Collected data entries
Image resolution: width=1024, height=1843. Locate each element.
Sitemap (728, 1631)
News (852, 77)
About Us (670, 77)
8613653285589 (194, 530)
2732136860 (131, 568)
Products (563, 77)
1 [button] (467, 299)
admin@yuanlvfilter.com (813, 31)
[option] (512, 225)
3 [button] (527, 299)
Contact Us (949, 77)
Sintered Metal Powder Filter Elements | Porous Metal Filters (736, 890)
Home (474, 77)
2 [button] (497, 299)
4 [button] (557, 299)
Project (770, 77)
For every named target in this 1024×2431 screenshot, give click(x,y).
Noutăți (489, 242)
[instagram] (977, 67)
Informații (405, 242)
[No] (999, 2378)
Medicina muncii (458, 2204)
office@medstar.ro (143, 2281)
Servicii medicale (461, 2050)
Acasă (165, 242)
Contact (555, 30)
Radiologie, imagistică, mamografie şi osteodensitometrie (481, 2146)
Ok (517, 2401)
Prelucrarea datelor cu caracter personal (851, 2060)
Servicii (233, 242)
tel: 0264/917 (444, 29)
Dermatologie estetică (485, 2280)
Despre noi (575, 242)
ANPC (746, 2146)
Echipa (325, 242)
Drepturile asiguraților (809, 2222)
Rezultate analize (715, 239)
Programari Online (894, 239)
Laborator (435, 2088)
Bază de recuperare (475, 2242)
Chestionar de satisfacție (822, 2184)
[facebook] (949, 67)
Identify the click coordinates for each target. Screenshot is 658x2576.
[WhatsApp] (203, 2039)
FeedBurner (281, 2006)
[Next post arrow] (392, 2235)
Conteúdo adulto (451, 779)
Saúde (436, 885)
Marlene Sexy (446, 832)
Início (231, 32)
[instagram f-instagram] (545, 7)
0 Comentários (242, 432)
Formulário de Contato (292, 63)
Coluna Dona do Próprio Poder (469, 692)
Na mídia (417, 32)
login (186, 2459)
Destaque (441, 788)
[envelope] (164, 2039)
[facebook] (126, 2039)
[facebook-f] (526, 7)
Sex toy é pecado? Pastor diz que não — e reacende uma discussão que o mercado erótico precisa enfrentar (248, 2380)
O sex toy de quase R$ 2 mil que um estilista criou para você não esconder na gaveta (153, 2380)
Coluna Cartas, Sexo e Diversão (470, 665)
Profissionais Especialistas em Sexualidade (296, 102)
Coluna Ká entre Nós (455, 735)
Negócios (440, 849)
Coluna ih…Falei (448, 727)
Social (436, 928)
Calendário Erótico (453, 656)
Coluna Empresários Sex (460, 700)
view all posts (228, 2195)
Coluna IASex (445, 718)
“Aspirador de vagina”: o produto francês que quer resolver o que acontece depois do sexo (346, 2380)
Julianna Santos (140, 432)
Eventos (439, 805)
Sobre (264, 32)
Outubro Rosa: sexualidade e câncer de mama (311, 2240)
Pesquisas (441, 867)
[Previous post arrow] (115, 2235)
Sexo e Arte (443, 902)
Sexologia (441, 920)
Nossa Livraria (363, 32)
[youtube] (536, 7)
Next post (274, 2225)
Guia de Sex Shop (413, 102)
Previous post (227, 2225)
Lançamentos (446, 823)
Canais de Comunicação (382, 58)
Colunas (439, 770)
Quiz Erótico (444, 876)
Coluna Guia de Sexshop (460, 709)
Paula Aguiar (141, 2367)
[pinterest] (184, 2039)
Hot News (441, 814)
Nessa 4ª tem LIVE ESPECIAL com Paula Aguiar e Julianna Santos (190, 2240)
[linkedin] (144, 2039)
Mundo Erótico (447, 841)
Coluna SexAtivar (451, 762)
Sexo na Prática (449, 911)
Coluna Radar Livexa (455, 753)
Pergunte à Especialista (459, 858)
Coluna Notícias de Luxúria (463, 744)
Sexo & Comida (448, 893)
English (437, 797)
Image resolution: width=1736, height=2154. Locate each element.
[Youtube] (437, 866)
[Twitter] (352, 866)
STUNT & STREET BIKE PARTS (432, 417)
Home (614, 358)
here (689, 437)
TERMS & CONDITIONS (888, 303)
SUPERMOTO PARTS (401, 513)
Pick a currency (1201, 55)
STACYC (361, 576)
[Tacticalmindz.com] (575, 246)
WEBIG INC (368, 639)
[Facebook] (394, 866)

**Exercise description**
Starting from the line that contains "Image resolution: width=1736, height=2154.", give again every line to the last line of the data, exactly. Include nothing else.

**Output of the exercise**
Image resolution: width=1736, height=2154. Locate each element.
[Youtube] (437, 866)
[Twitter] (352, 866)
STUNT & STREET BIKE PARTS (432, 417)
Home (614, 358)
here (689, 437)
TERMS & CONDITIONS (888, 303)
SUPERMOTO PARTS (401, 513)
Pick a currency (1201, 55)
STACYC (361, 576)
[Tacticalmindz.com] (575, 246)
WEBIG INC (368, 639)
[Facebook] (394, 866)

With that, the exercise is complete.